6. Overall health care costs are rising at historically low rates.
When people talk about the “cost” of health care, they frequently mean different things. Economists mostly care about national health expenditures—what the U.S., as a nation, spends on medical care through private and public insurance, as well as through individual out-of-pocket expenses. It rises pretty much every year. But for the last years, it’s been rising very slowly. The latest ten year projections, from the Center for Medicare and Medicaid Services, suggest that trend is likely to continue.
Several factors seem to be at play, including the recession. For that reason, it’s likely that spending will start to accelerate a bit as the economy recovers. But most experts now think the “new normal” is lower inflation, because the health care industry is becoming more efficient—at least partly in reaction to new incentives that the Affordable Care Act introduced.
One sign that those incentives is working is a dramatic decline in the number of hospital readmissions. The decline began just as hospitals started facing new financial penalties, enacted as part of Obamacare, for high readmission rates. Whatever the cause, it’s clear that health care spending isn’t accelerating rapidly, as critics predicted would happen once Obamacare became law.

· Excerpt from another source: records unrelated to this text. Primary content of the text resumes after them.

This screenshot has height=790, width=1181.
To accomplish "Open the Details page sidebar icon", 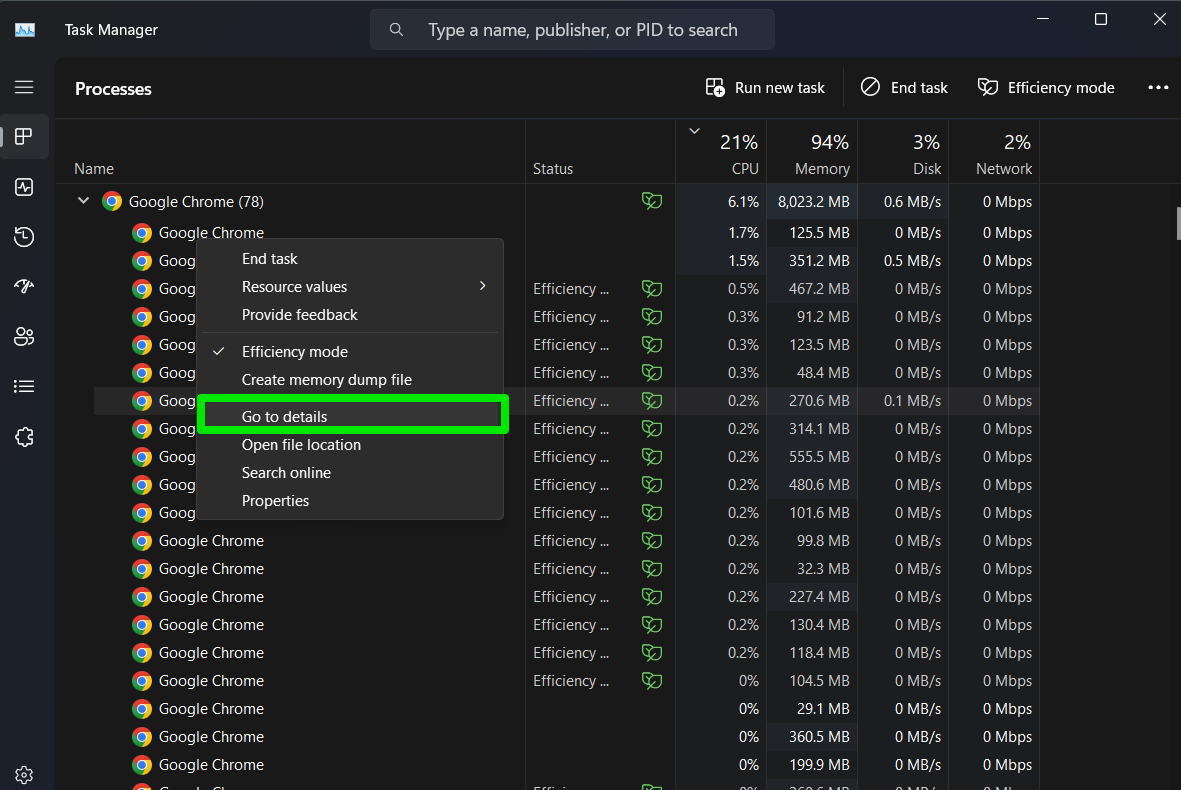I will click(24, 386).
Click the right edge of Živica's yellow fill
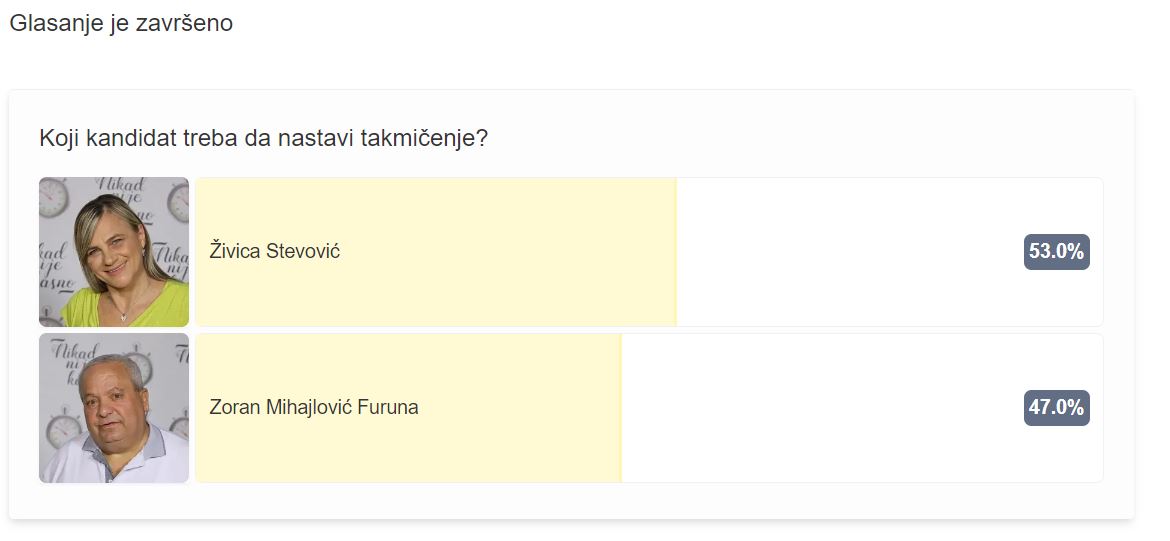Image resolution: width=1170 pixels, height=541 pixels. click(676, 252)
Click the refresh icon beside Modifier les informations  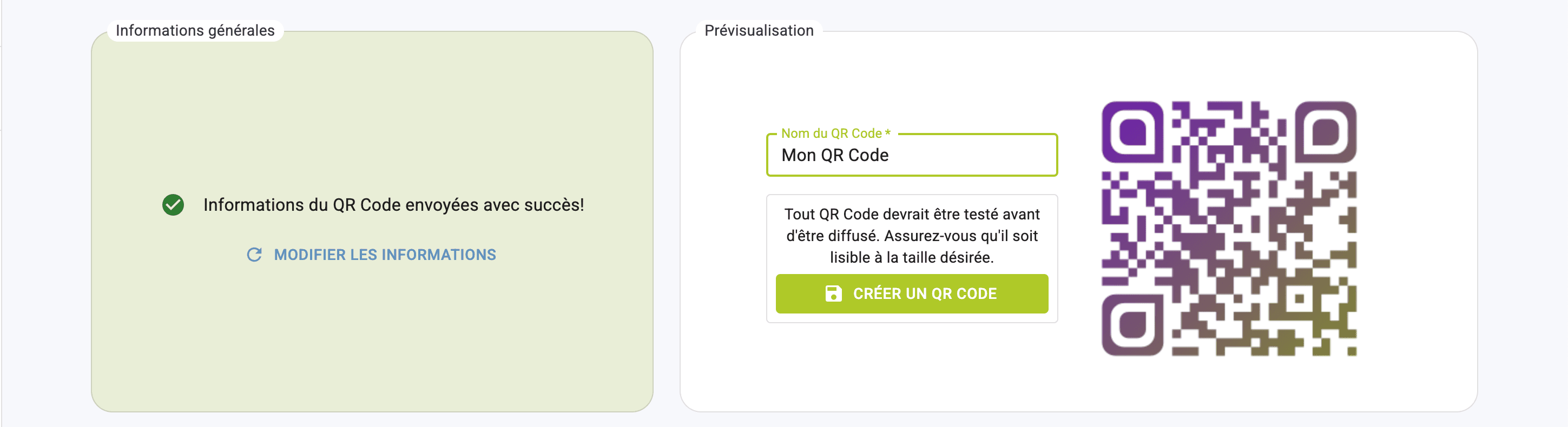(x=254, y=255)
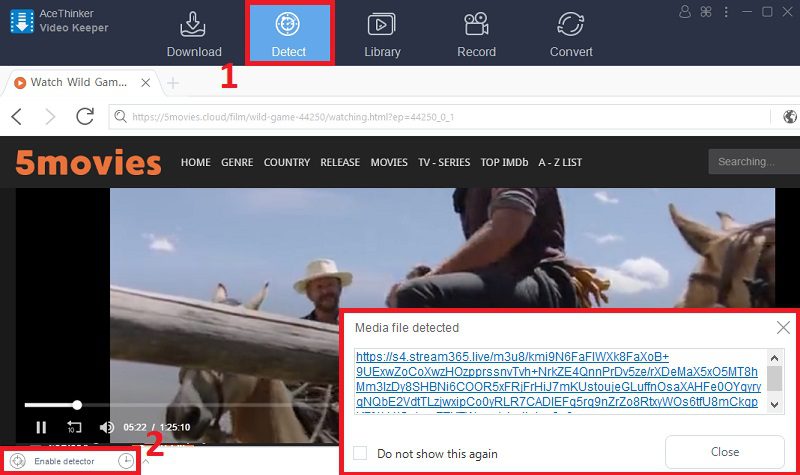
Task: Check 'Do not show this again'
Action: 360,453
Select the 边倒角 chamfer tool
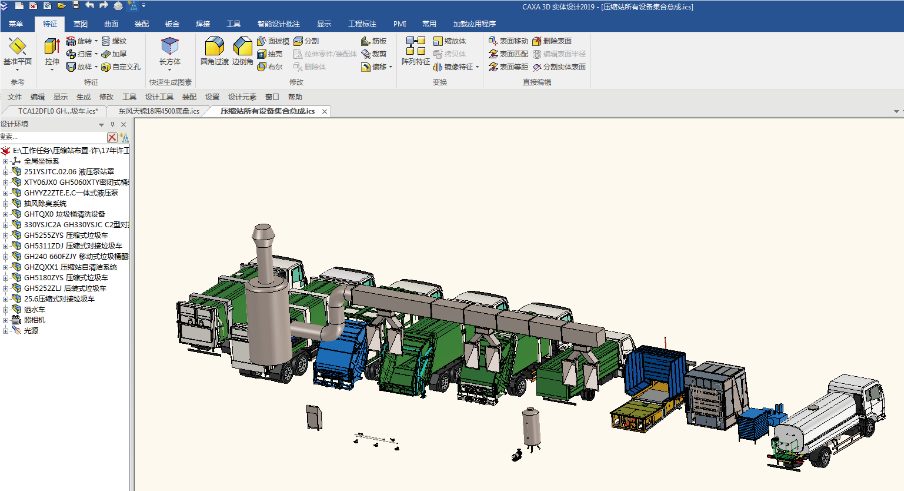The image size is (904, 491). coord(242,47)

7. The net effect on the budget has been to reduce the deficit.
Say what you will about Obamacare’s architects, but they took their fiscal responsibilities seriously. The law calls for new spending, since the government now has to underwrite the costs of both an expanded Medicaid program and all those subsidies for people buying health insurance. But for every dollar in new spending, there is at least one dollar in either new revenue or new spending cuts. The net effect, according to the Congressional Budget Office, is to reduce the deficit.

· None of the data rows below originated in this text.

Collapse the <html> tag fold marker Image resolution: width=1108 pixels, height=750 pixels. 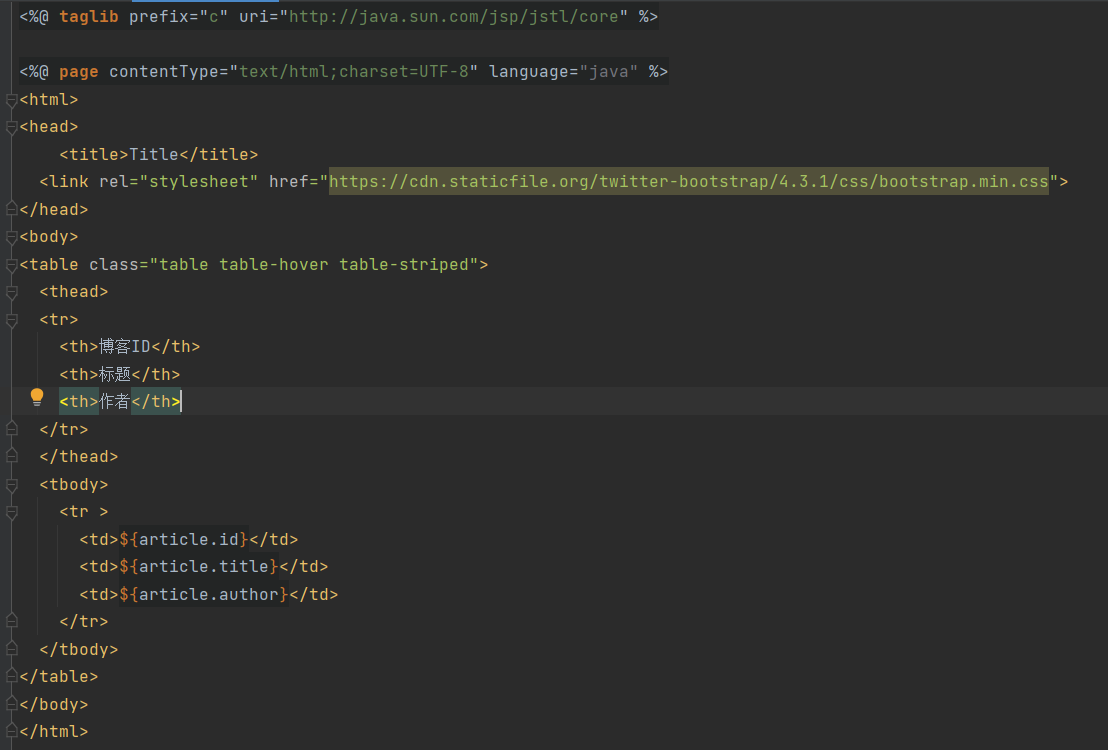[11, 100]
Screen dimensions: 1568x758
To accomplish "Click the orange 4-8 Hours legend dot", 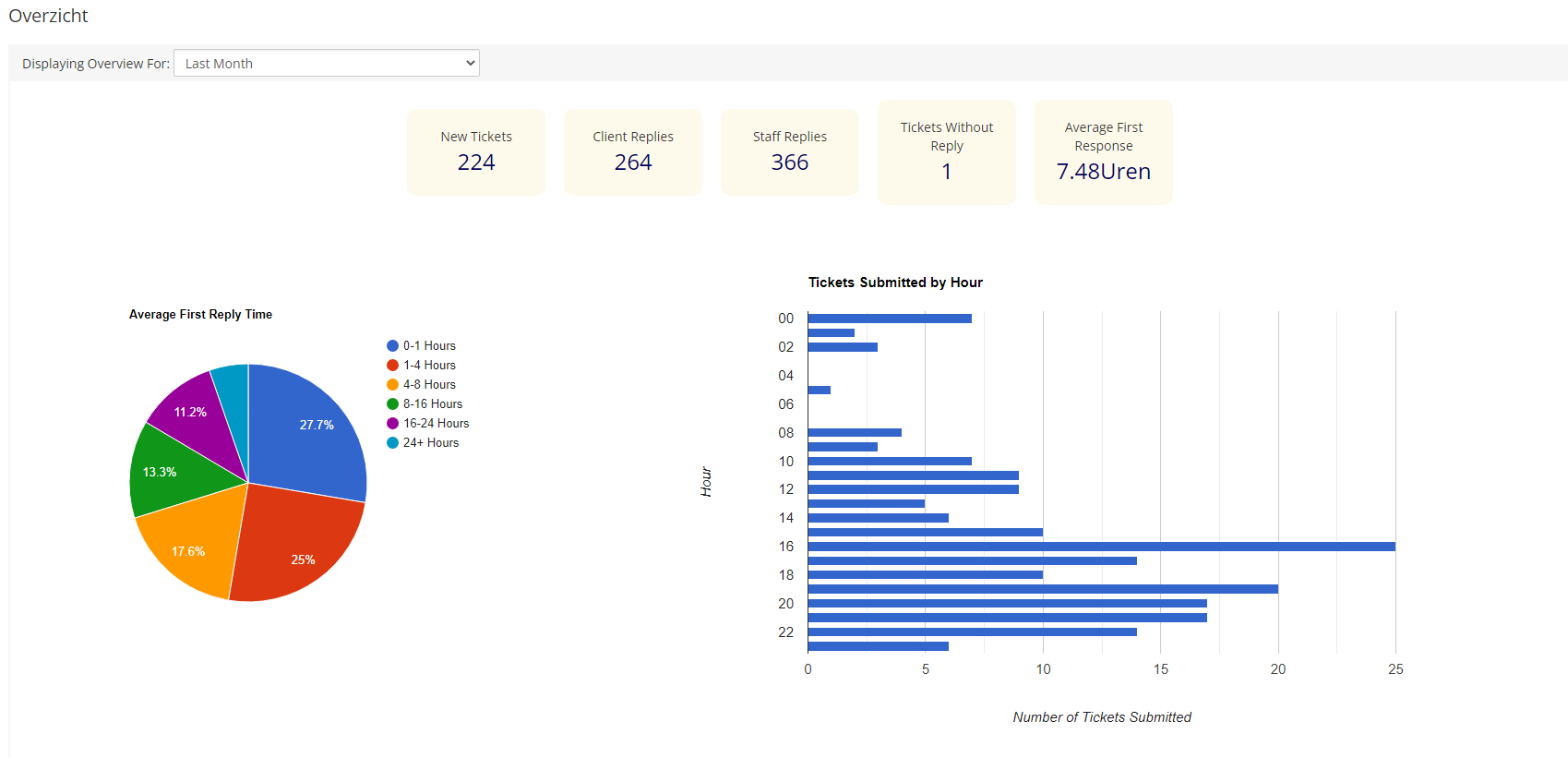I will 392,385.
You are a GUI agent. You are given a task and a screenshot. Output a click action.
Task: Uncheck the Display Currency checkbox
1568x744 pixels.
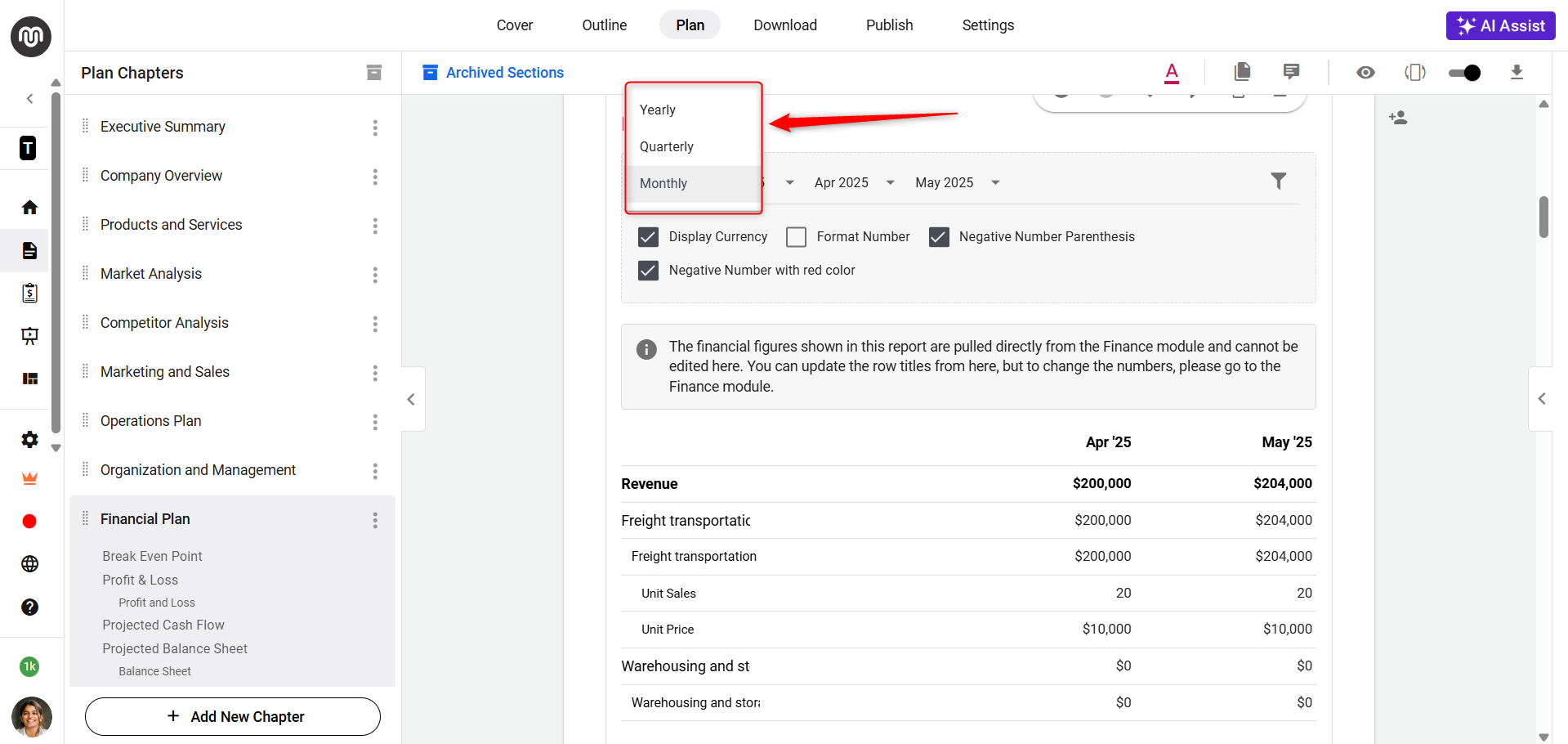coord(648,237)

And the more information we get, the more it seems that the CBO underestimated the savings. According to the Committee for a Responsible Federal Budget, the total bill for federal health care programs in the near future is likely to be lower than experts had predicted when Obamacare first became law. Some of that reflects factors unrelated to the Affordable Care Act. It's still a remarkable feat.
Update: I've rewritten the final passage to clarify what the CFRB report shows. (My original phrasing suggested total health care spending in 2020 would be lower than it was in 2010, which isn't the case.) Thanks to Patrick Brennan for pointing that out.